東京都は9日、都立・公社病院の独立行政法人化に向けて、都立病院条例の廃止案を16日開会の都議会第1回定例会(3月25日まで)に提出すると都議会に通知しました。

都立・公社病院では新型コロナウイルス対応でも、いち早く対応病床を確保しました。厚生労働省のまとめでも、全国の病院でコロナ病床数の上位1~11位を都立・公社病院が占めています。

都は都立8病院、公社6病院を7月に独法化し、「都立病院機構」を設立する方針。独法化の理由について、感染症や災害、小児周産期、島しょなど行政的医療を「着実に実行するため」としていますが、独法は3~5年ごとに業務・組織の廃止や移管などの措置を講ずると法律で明記していることが都議会での日本共産党の論戦で明らかになっています。

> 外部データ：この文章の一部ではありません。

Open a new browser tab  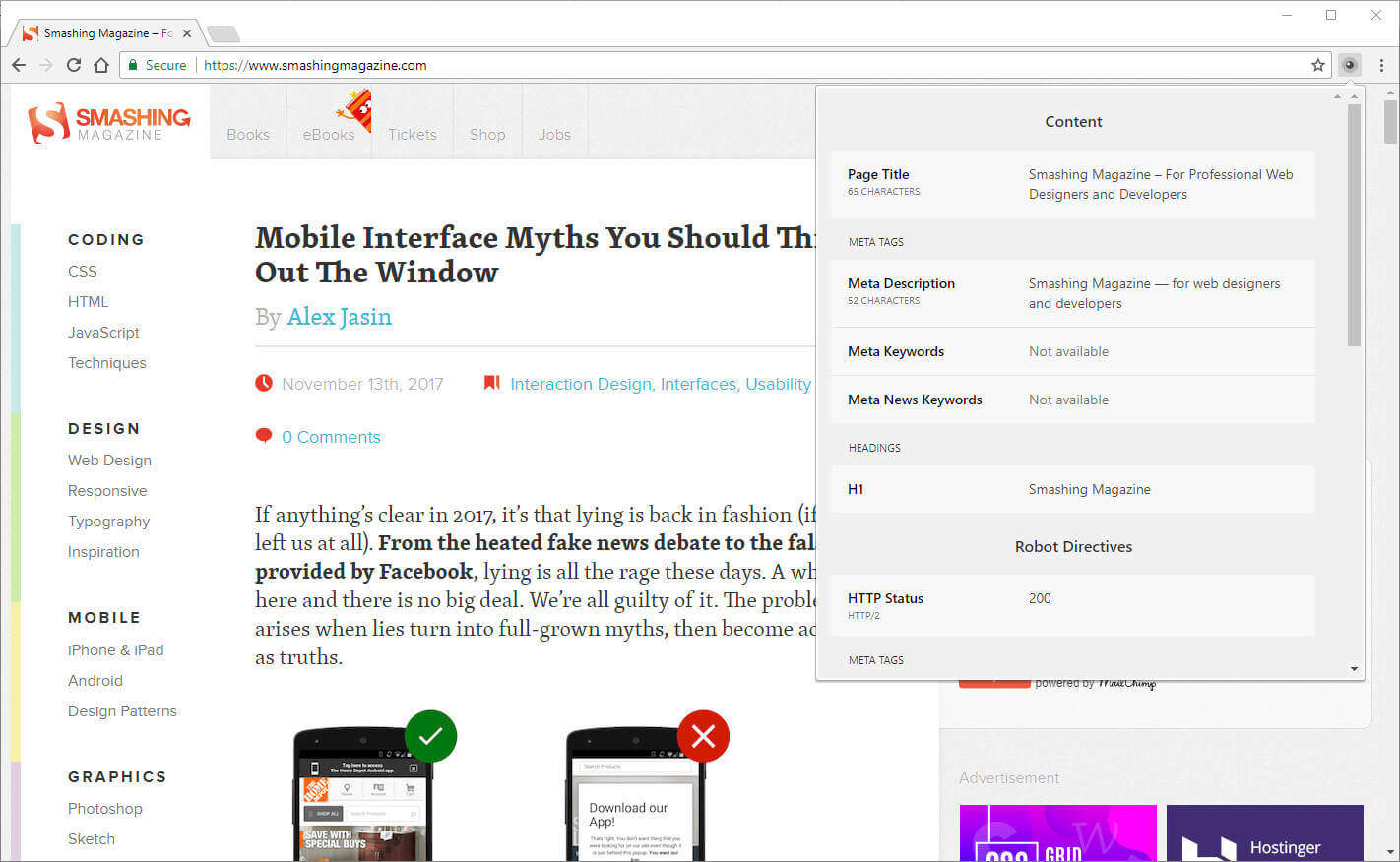pyautogui.click(x=223, y=34)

医療団体や労働組合などでつくる「人権としての医療・介護東京実行委員会」は廃止条例案の提出に抗議。都立・公社病院独法化の中止を求める署名には延べ29万人が応じています。

都議会定例会では16日に小池百合子知事が施政方針を述べ、22日に各会派の代表質問、24~25日に一般質問を行います。共産党からは代表質問に米倉春奈都議、一般質問に青柳有希子、原純子両都議が立つ予定です。